Who's talking about killing? I never advocated they killing of one's opponent. All I'm saying is that when I'm in a fight I want to hit my adversary as hard as possible. I don't understand why a practitioner of a hard-style striking system relating their preference to...strike hard, is so controversial. Some people train in order to control the amount of force they deliver to their target others train to maximize it. I'm the latter, that's all.

His assumption is that every situation is the same and in every situation you need to kill your oponent.

However, not so in real life!

It's not that I think every situation is the same, and I certainly don't assume you always need kill your opponent. It's just that I take my TKD skills very seriously and have a high standard as to when to apply them. If the standard is met then the situation is serious, calling for a stern response. Here's something I wrote in another thread entitled Where's your line? Perhaps it will help you understand where I'm coming from.

While in class my master would give us short lectures about philosophy, personal conduct and such. One of the things he told us was that before you use your TKD ask yourself two questions:

1) Is what your fighting for worth killing for? Any physical altercation, no matter how seemingly benign, can escalate to a point of extreme violence where you will have to take a life! You must also take into account the unintended consequences of your actions. You may kick someone in the leg, intending only to sweep them to the ground but they may fall bad breaking their neck or cracking their scull on the pavement. Now you've just killed a person.

2) Is what your fighting for worth dying for? Basically the flip side of what was mentioned above.

If you answer no to either, walk away, you'll live a longer and happier life. If you answer yes to both, you can fight hard with a clean conscious and show no mercy.

If you are, however, jumped or mugged or just randomly attacked, your attacker has answered yes to both for you.

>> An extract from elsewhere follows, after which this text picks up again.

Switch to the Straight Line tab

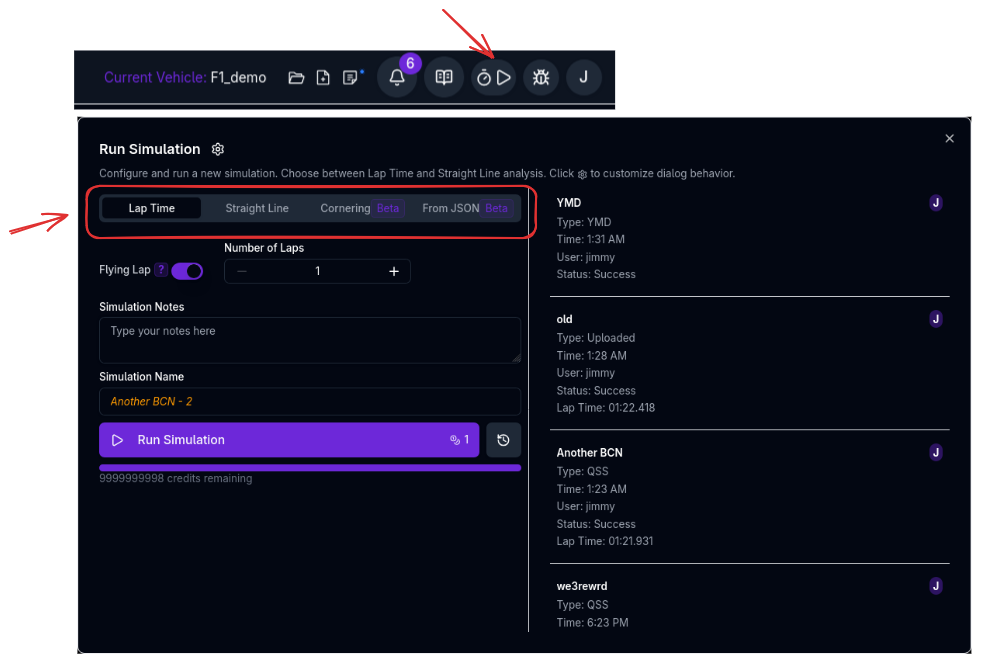point(257,208)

In which case you immediately kick them into the ground and sort things out when you are done!
 
Who's talking about killing? I never advocated they killing of one's opponent. All I'm saying is that when I'm in a fight I want to hit my adversary as hard as possible. I don't understand why a practitioner of a hard-style striking system relating their preference to...strike hard, is so controversial. Some people train in order to control the amount of force they deliver to their target others train to maximize it. I'm the latter, that's all.

Define "fight". There are lots of situations I can imagine in which I would need to defend myself without wanting to "hit my adversary as hard as possible", as you put it. If someone grabs me, I want to make them let go, as quickly as possible - but that doesn't necessarily mean hitting as hard as I can - it depends on the situation. From a legal standpoint, I want to do the least I possibly can to get out of the situation; doing more than that could lead to me being prosecuted - the law mandates a reasonable response - and hitting someone as hard as possible is not always a reasonable response. For example, I've been "attacked" by drunken men in bars - I don't want to hit them as hard as possible; it makes them puke :)

It's not that I think every situation is the same, and I certainly don't assume you always need kill your opponent. It's just that I take my TKD skills very seriously and have a high standard as to when to apply them. If the standard is met then the situation is serious, calling for a stern response. Here's something I wrote in another thread entitled Where's your line? Perhaps it will help you understand where I'm coming from.

I don't disagree with the above - but this part of your rationale was not stated previously, and is very relevant to the discussion. I take my TKD skills very seriously too - but I train to respond appropriately, which means I can deliver different levels of response. If you understand that different scenarios require different responses, then we are agreeing using different terminology; if you think you can only use TKD for a serious situation, then you are missing a wide range of possible response scenarios in which your TKD could be used just as well - but with less force in some situations than others.